Hannah se detuvo para tomar aire. De hecho, estaba jadeando. La puerta de entrada al parque se encontraba muy cerca.

– Duquesa -dijo Constantine.

Sin embargo, alzó una mano para silenciarlo. Todavía no había terminado.

– Le quería -afirmó-. No pensé que tuviera que proteger mi corazón. Solo tenía ojos para él. Sabía que mi belleza podía ser una desventaja en ocasiones. Sabía que a veces las demás muchachas me envidiaban cuando había jóvenes cerca. Intenté no ser guapa. Lo intenté incluso de niña porque me avergonzaba que mi madre alabara mi belleza delante de Dawn y de otras niñas, que me mirase complacida y me atusara los tirabuzones para ponerme más guapa. Cuando fui lo bastante mayor para elegir mi propia ropa, intenté llevar vestidos discretos y peinarme con sencillez. Intenté agachar la cabeza y mantenerme callada cuando estaba con más personas. Intenté demostrar que no era vanidosa. Pero con Colin me creí libre para amar y para ser yo misma por fin.
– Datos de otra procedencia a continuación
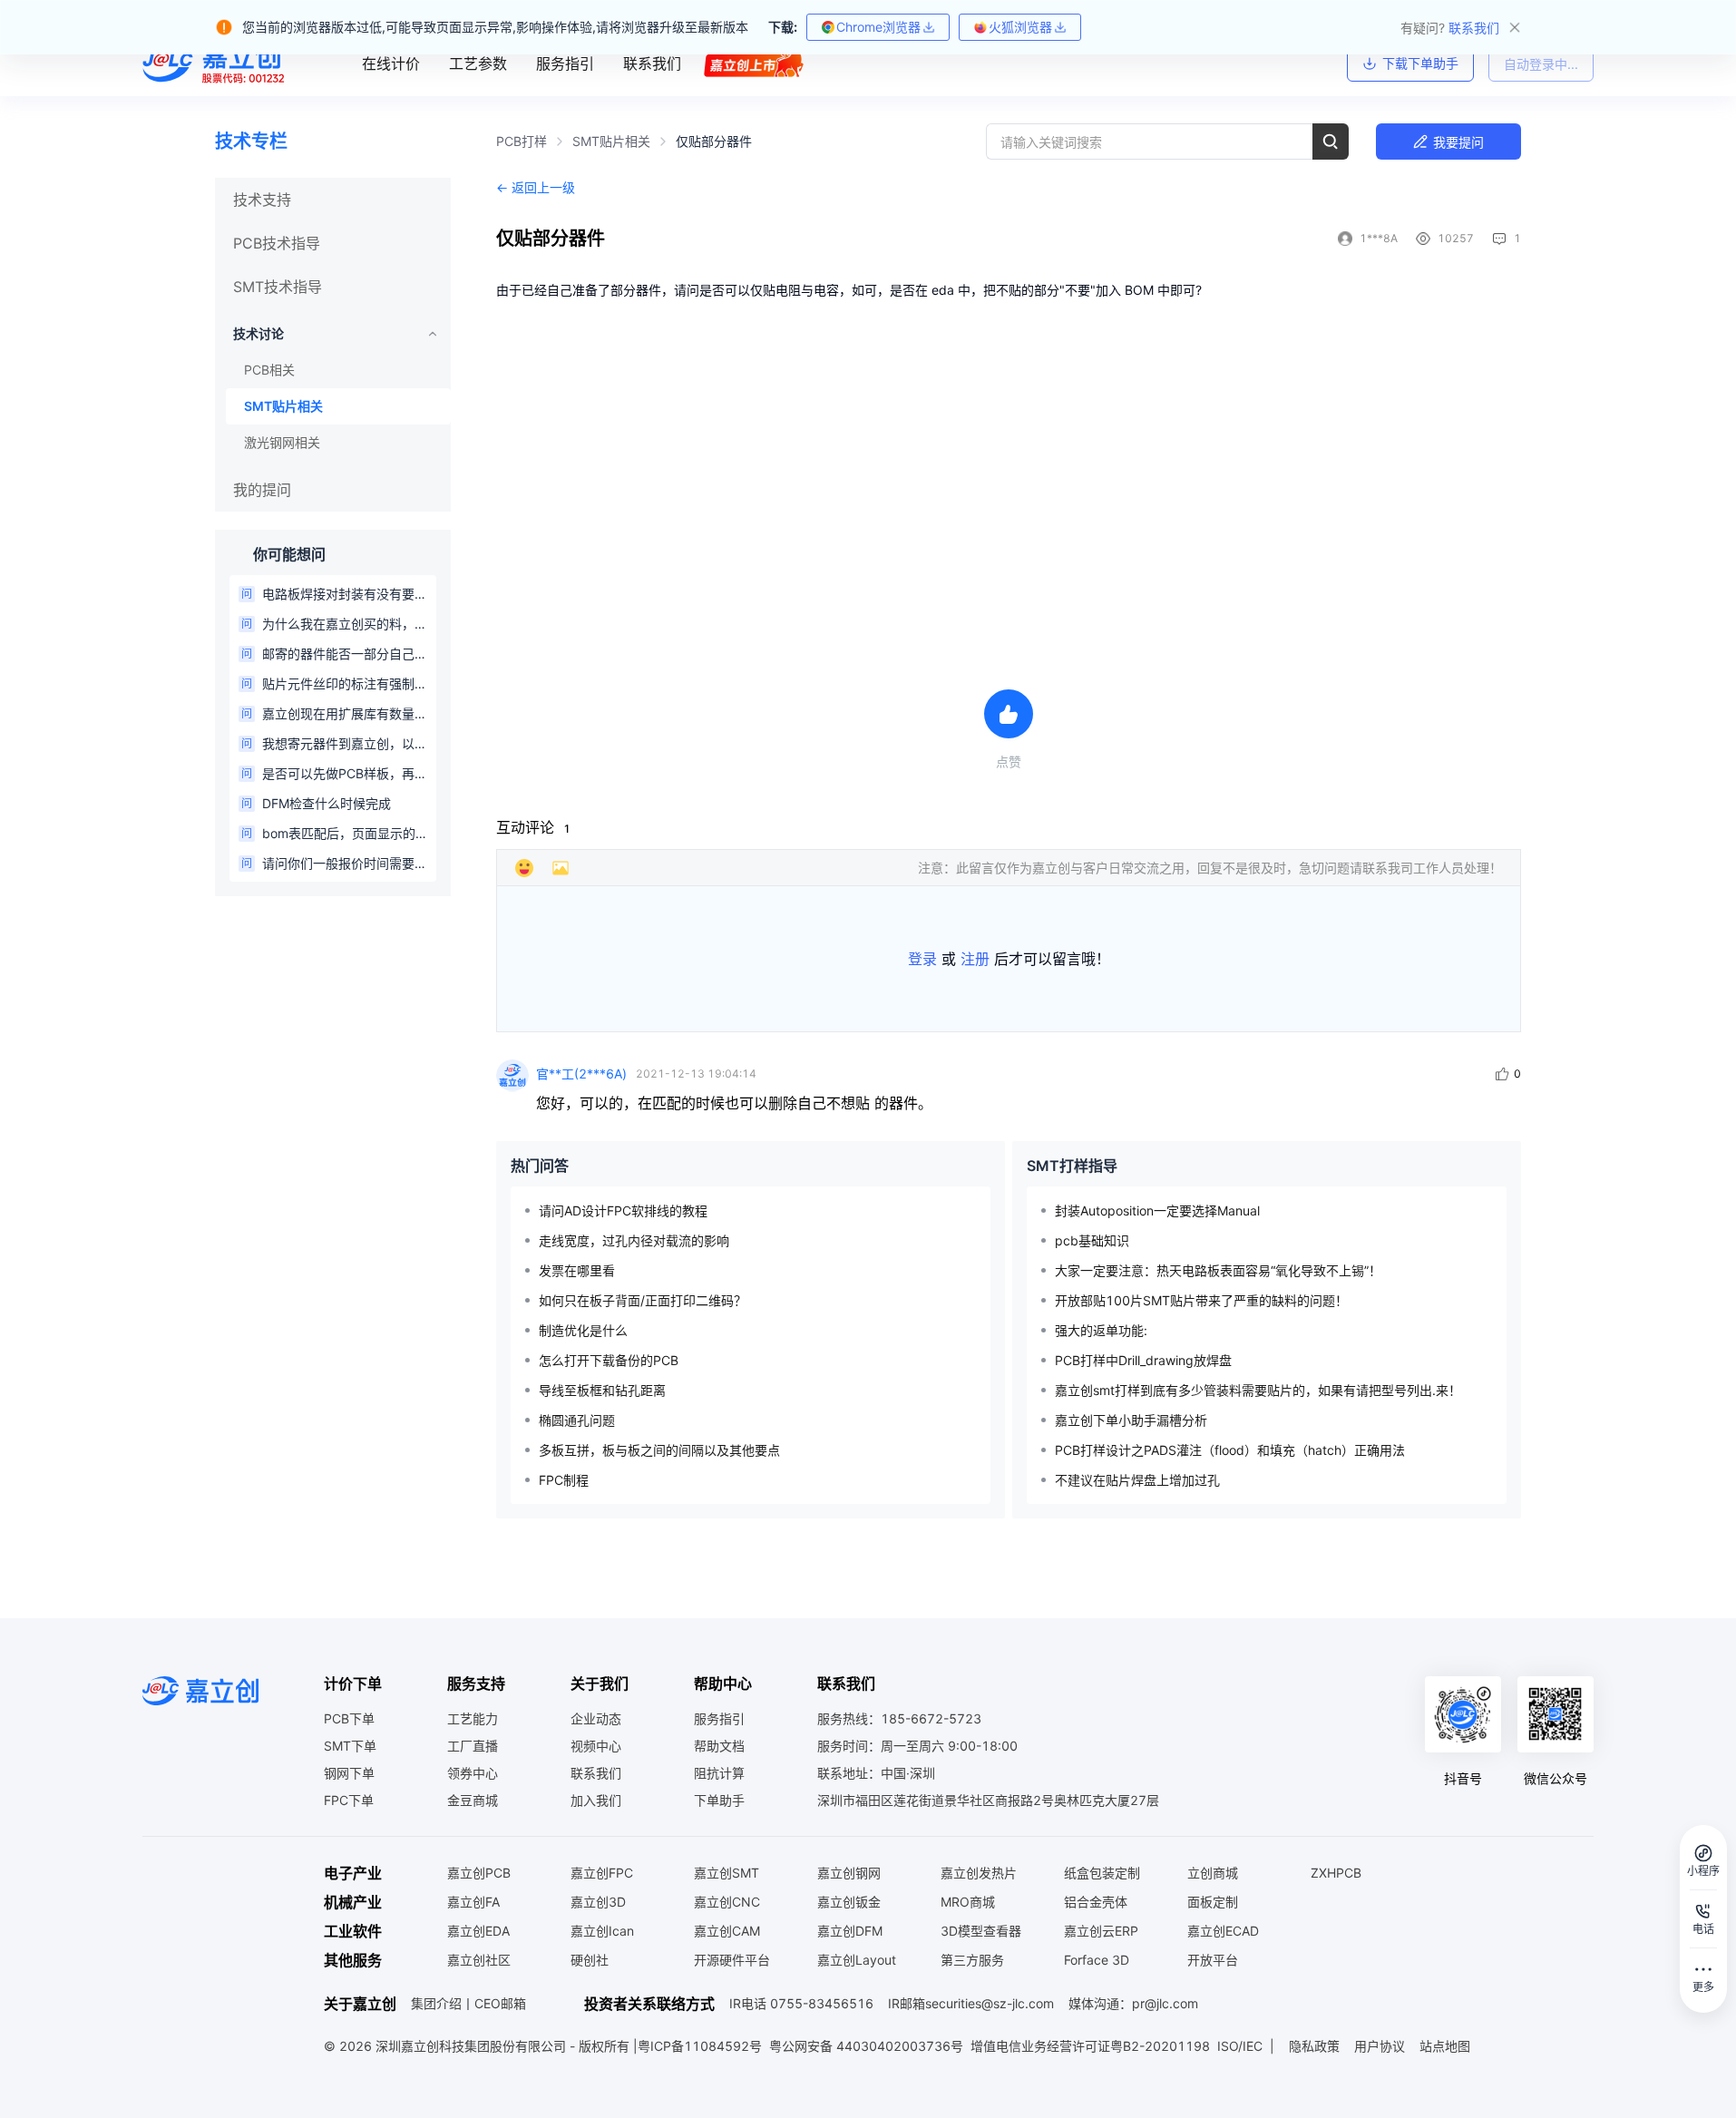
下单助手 (719, 1800)
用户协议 (1379, 2046)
No tengo palabras para describir cómo me sentí cuando mi padre me dejó sola y me dijo que debía poner buena cara y sonreír… El vacío, la soledad, el pánico… Y en ese momento descubrí que no estábamos solos en la biblioteca. El duque de Dunbarton estuvo presente todo el tiempo. Se había retirado a la biblioteca aburrido por la celebración y estaba sentado en un sillón orejero que había acercado a una ventana, colocándolo de espaldas a la estancia. No me percaté de su presencia hasta que estuve llorando con tanta fuerza que creí que iba a morirme. Pero a morirme de verdad.